TechCrunch Released a Guide to AI Jargon: What Are LLMs, Hallucinations, and RAG
Artificial intelligence has introduced a flood of new terminology: LLM, RAG, hallucinations, fine-tuning, tokens, agents. TechCrunch published a…
AI-processed from TechCrunch; edited by Hamidun News
The AI boom of 2024–2026 has brought not only new products and capabilities, but also an entire layer of professional jargon that is easy to get lost in. LLM, RAG, hallucinations, tokens, fine-tuning, prompts — these words increasingly appear in news, presentations, and business negotiations, yet most people's understanding remains vague. TechCrunch published a detailed glossary explaining key concepts of the AI era — from basic architecture to applied model-working techniques.
At the foundation of most modern AI systems are Large Language Models — LLM (Large Language Model). These are neural networks trained on massive volumes of text. They don't "understand" language in the human sense, but they are able to generate statistically plausible answers to any queries.
The basic unit that an LLM works with is a token: roughly three to four characters, part of a word, or a punctuation mark. GPT-4o processes up to 128,000 tokens at a time — roughly 300 pages of text. The larger the context window, the more information the model can take into account when formulating a response.

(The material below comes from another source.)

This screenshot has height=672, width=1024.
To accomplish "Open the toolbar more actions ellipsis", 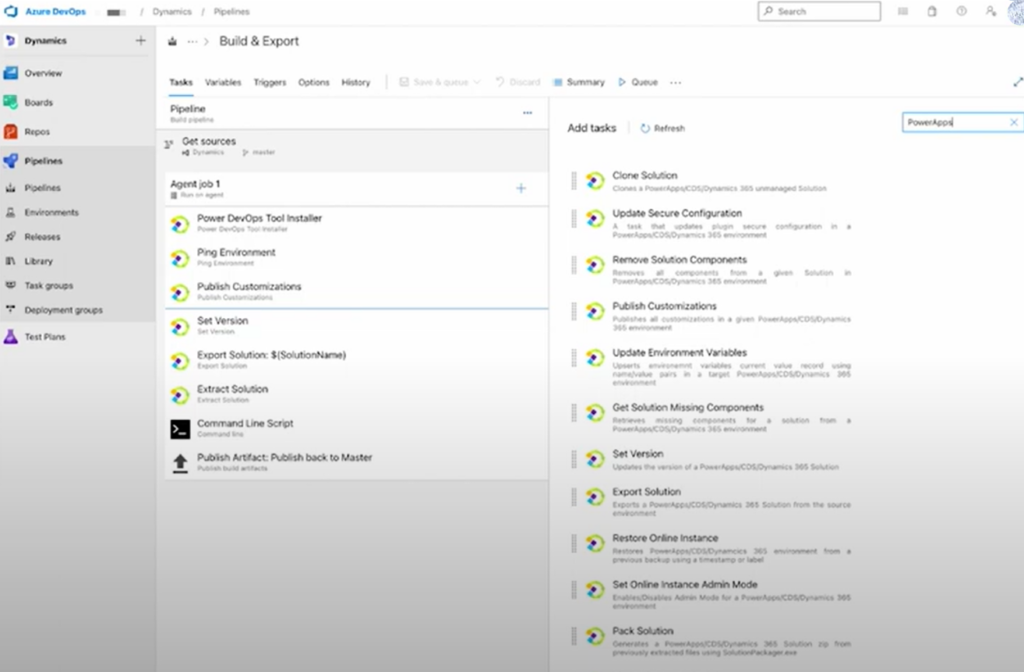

One of the main shortcomings of LLMs is hallucinations. This refers to situations where the model confidently outputs factually incorrect information: invented quotes, non-existent sources, false dates. This is not a "lie" in the ethical sense — the model simply generates plausible-sounding text without having a built-in fact-checking mechanism.
To combat hallucinations, the RAG method was developed (Retrieval-Augmented Generation): before generating an answer, the system searches for relevant fragments in a real database and relies on them. Many corporate AI assistants and next-generation search systems work on this principle today. When a base model needs specialization, it is further trained on narrow data.
This process is called fine-tuning: the model learns to respond in the desired style, on specialized topics, or within a specific format. A more accessible approach is prompt engineering: formulating requests intelligently to achieve the desired result without retraining the model. A separate and rapidly growing class of systems are AI agents: they don't just answer questions, but plan and execute chains of actions — searching for information on the internet, running code, managing files and browsers.
The most well-known examples are Claude Computer Use and OpenAI Operator. Among other key terms: parameters — numerical "weights" of a neural network that determine its behavior (GPT-4's estimated volume exceeds one trillion parameters); inference — the process of obtaining an answer from a trained model in real time, this is what determines the speed and cost of AI services; embeddings — numerical representations of words and texts that allow measuring semantic closeness of concepts. Multimodality means the ability of a model to work simultaneously with multiple types of data: text, images, audio, and video.
Understanding basic AI vocabulary is no longer the domain of developers alone — it has become a necessity for managers, investors, journalists, and everyone working with this technology. The jargon continues to expand: each new class of models brings its own terms — multi-agent systems, synthetic data, streaming inference. But by mastering the core — LLMs, tokens, hallucinations, RAG, fine-tuning, and agents — you can confidently navigate most publications and conversations about AI.